▶ _Work order_
Produce an exact transcript of all the records.

▶ _Input data_
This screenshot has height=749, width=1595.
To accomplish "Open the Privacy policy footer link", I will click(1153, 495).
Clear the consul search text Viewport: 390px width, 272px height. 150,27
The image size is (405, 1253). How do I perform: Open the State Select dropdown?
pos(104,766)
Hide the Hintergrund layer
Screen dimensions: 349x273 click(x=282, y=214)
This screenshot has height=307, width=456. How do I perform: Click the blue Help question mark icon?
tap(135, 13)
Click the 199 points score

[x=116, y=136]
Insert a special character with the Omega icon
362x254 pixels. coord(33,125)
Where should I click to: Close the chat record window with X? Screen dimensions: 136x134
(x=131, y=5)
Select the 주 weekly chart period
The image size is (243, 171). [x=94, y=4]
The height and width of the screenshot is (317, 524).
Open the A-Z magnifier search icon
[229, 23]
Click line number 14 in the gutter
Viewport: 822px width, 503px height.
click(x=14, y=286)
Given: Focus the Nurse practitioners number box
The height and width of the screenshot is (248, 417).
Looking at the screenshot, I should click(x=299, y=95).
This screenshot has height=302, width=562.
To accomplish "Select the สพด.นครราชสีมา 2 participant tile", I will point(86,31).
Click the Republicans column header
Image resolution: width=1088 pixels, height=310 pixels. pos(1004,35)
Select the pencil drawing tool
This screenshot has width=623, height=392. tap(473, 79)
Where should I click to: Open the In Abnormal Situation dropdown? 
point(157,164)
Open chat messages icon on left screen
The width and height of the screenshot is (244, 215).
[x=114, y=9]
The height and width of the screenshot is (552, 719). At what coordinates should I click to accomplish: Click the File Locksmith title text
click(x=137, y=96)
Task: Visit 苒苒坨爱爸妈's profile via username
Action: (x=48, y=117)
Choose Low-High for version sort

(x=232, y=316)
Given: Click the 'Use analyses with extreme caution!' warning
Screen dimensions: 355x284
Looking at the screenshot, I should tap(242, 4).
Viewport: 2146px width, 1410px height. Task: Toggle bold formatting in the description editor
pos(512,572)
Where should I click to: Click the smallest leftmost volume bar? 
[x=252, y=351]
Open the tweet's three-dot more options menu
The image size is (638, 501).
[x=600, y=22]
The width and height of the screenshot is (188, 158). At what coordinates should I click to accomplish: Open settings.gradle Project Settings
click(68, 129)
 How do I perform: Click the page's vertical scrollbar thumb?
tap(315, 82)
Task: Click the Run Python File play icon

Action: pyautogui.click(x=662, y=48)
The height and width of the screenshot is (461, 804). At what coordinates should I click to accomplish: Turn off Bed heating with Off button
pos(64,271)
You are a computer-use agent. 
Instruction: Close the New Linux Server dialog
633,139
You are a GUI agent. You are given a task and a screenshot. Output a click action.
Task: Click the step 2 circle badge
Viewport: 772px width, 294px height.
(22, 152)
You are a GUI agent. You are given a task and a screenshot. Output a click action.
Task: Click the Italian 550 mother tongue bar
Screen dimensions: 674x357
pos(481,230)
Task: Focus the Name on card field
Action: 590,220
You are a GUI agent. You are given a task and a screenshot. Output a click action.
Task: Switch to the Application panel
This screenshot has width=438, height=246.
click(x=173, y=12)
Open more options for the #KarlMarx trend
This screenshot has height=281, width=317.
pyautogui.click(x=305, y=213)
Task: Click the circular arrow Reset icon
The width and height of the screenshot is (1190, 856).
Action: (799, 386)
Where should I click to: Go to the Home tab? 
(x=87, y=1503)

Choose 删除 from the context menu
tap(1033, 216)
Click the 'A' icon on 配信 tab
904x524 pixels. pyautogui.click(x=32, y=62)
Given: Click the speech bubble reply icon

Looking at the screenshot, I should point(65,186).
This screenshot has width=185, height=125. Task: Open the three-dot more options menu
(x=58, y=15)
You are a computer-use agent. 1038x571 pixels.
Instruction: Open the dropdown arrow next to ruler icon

▶ _Exercise result_
This screenshot has height=749, width=1595.
To accomplish "Open the Privacy policy footer link", I will click(1153, 495).
Clear the consul search text Viewport: 390px width, 272px height. 150,27
The image size is (405, 1253). How do I perform: Open the State Select dropdown?
pos(104,766)
Hide the Hintergrund layer
Screen dimensions: 349x273 click(x=282, y=214)
This screenshot has height=307, width=456. How do I perform: Click the blue Help question mark icon?
tap(135, 13)
Click the 199 points score

[x=116, y=136]
Insert a special character with the Omega icon
362x254 pixels. coord(33,125)
Where should I click to: Close the chat record window with X? Screen dimensions: 136x134
(x=131, y=5)
Select the 주 weekly chart period
The image size is (243, 171). [x=94, y=4]
The height and width of the screenshot is (317, 524).
Open the A-Z magnifier search icon
[229, 23]
Click line number 14 in the gutter
Viewport: 822px width, 503px height.
click(x=14, y=286)
Given: Focus the Nurse practitioners number box
The height and width of the screenshot is (248, 417).
Looking at the screenshot, I should click(x=299, y=95).
This screenshot has height=302, width=562.
To accomplish "Select the สพด.นครราชสีมา 2 participant tile", I will point(86,31).
Click the Republicans column header
Image resolution: width=1088 pixels, height=310 pixels. pos(1004,35)
Select the pencil drawing tool
This screenshot has width=623, height=392. tap(473, 79)
Where should I click to: Open the In Abnormal Situation dropdown? 
point(157,164)
Open chat messages icon on left screen
The width and height of the screenshot is (244, 215).
[x=114, y=9]
The height and width of the screenshot is (552, 719). At what coordinates should I click to accomplish: Click the File Locksmith title text
click(x=137, y=96)
Task: Visit 苒苒坨爱爸妈's profile via username
Action: (x=48, y=117)
Choose Low-High for version sort

(x=232, y=316)
Given: Click the 'Use analyses with extreme caution!' warning
Screen dimensions: 355x284
Looking at the screenshot, I should tap(242, 4).
Viewport: 2146px width, 1410px height. Task: Toggle bold formatting in the description editor
pos(512,572)
Where should I click to: Click the smallest leftmost volume bar? 
[x=252, y=351]
Open the tweet's three-dot more options menu
The image size is (638, 501).
[x=600, y=22]
The width and height of the screenshot is (188, 158). At what coordinates should I click to accomplish: Open settings.gradle Project Settings
click(68, 129)
 How do I perform: Click the page's vertical scrollbar thumb?
tap(315, 82)
Task: Click the Run Python File play icon

Action: pyautogui.click(x=662, y=48)
The height and width of the screenshot is (461, 804). At what coordinates should I click to accomplish: Turn off Bed heating with Off button
pos(64,271)
You are a computer-use agent. 
Instruction: Close the New Linux Server dialog
633,139
You are a GUI agent. You are given a task and a screenshot. Output a click action.
Task: Click the step 2 circle badge
Viewport: 772px width, 294px height.
(22, 152)
You are a GUI agent. You are given a task and a screenshot. Output a click action.
Task: Click the Italian 550 mother tongue bar
Screen dimensions: 674x357
pos(481,230)
Task: Focus the Name on card field
Action: 590,220
You are a GUI agent. You are given a task and a screenshot. Output a click action.
Task: Switch to the Application panel
This screenshot has width=438, height=246.
click(x=173, y=12)
Open more options for the #KarlMarx trend
This screenshot has height=281, width=317.
pyautogui.click(x=305, y=213)
Task: Click the circular arrow Reset icon
The width and height of the screenshot is (1190, 856).
Action: (799, 386)
Where should I click to: Go to the Home tab? 
(x=87, y=1503)

Choose 删除 from the context menu
tap(1033, 216)
Click the 'A' icon on 配信 tab
904x524 pixels. pyautogui.click(x=32, y=62)
Given: Click the speech bubble reply icon

Looking at the screenshot, I should point(65,186).
This screenshot has width=185, height=125. Task: Open the three-dot more options menu
(x=58, y=15)
You are a computer-use agent. 1038x571 pixels.
Instruction: Open the dropdown arrow next to ruler icon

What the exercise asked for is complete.